**EXERCICE PROPOSÉ A:**
Les affirmations suivantes sont-elles conformes au texte sur Admeira ? Répondez par oui ou par non à chacune, en citant les mots du texte qui tranchent.
(i) Au début, l'arrivée d'Admeira aura un fort impact sur le marché publicitaire.
(ii) Un déménagement dans de nouveaux locaux est prévu.
(iii) Les grands comptes veulent avoir affaire à un seul interlocuteur.
**EXERCICE PROPOSÉ B:** D'après le texte sur Admeira, quels sont les secteurs confiés aux commerciaux qui contactent les annonceurs ? Donnez-les tous.

**TEXTE SOURCE:**
——
Admeira doit tenir ses promesses envers le marché publicitaire !
Dans quelle mesure l’arrivée d’Admeira va-t-elle modifier le marché publicitaire ? L’impact sera d’abord modéré. Il faut que les trois entreprises et leur personnel trouvent une identité culturelle commune pendant la première année. Le déménagement dans les nouveaux locaux et l’harmonisation du portefeuille sont également au programme. Toujours est-il que l’on peut donc escompter de premières offres cross-médias. Mais les annonceurs sont actuellement contactés par une flopée de commerciaux Admeira chargés des divers secteurs (presse, TV, radio et Internet). Des mesures de coordination s’imposent donc – notamment pour les grands comptes qui souhaitent pouvoir s’adresser à un seul et unique interlocuteur pour les informations et les offres. L’équipe dirigeante et les collaborateurs du nouveau prestataire ont donc du pain sur la planche et devront répondre aux attentes du marché ! Il faudra attendre un ou deux ans avant de savoir si Admeira ouvre de nouvelles perspectives sur le marché publicitaire, comme elle le promet dans son slogan.
——
**DONNÉES:**
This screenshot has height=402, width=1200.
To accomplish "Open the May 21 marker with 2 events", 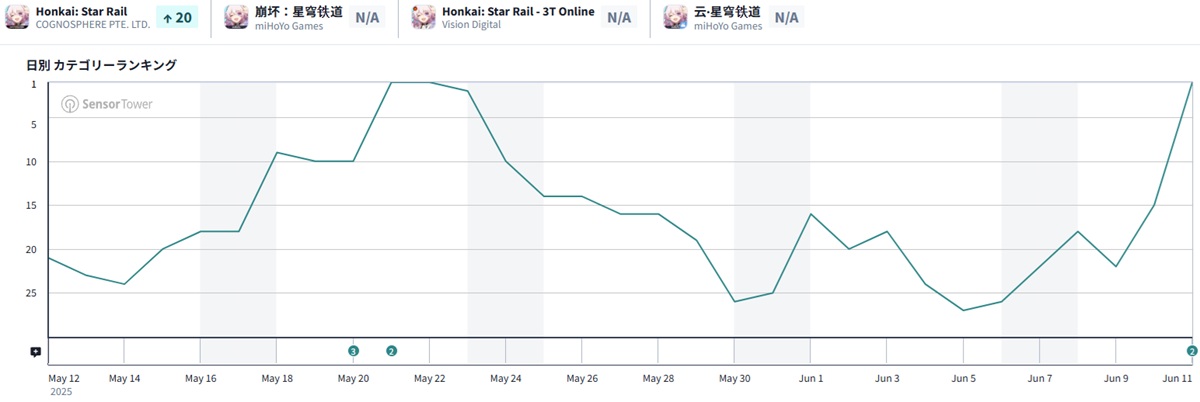I will (x=391, y=351).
——
**RÉPONSE RÉDIGÉE A:**
(i) Non : « L’impact sera d’abord modéré. »
(ii) Oui : « Le déménagement dans les nouveaux locaux et l’harmonisation du portefeuille sont également au programme. »
(iii) Oui : « notamment pour les grands comptes qui souhaitent pouvoir s’adresser à un seul et unique interlocuteur pour les informations et les offres »

**RÉPONSE RÉDIGÉE B:**
- presse
- TV
- radio
- Internet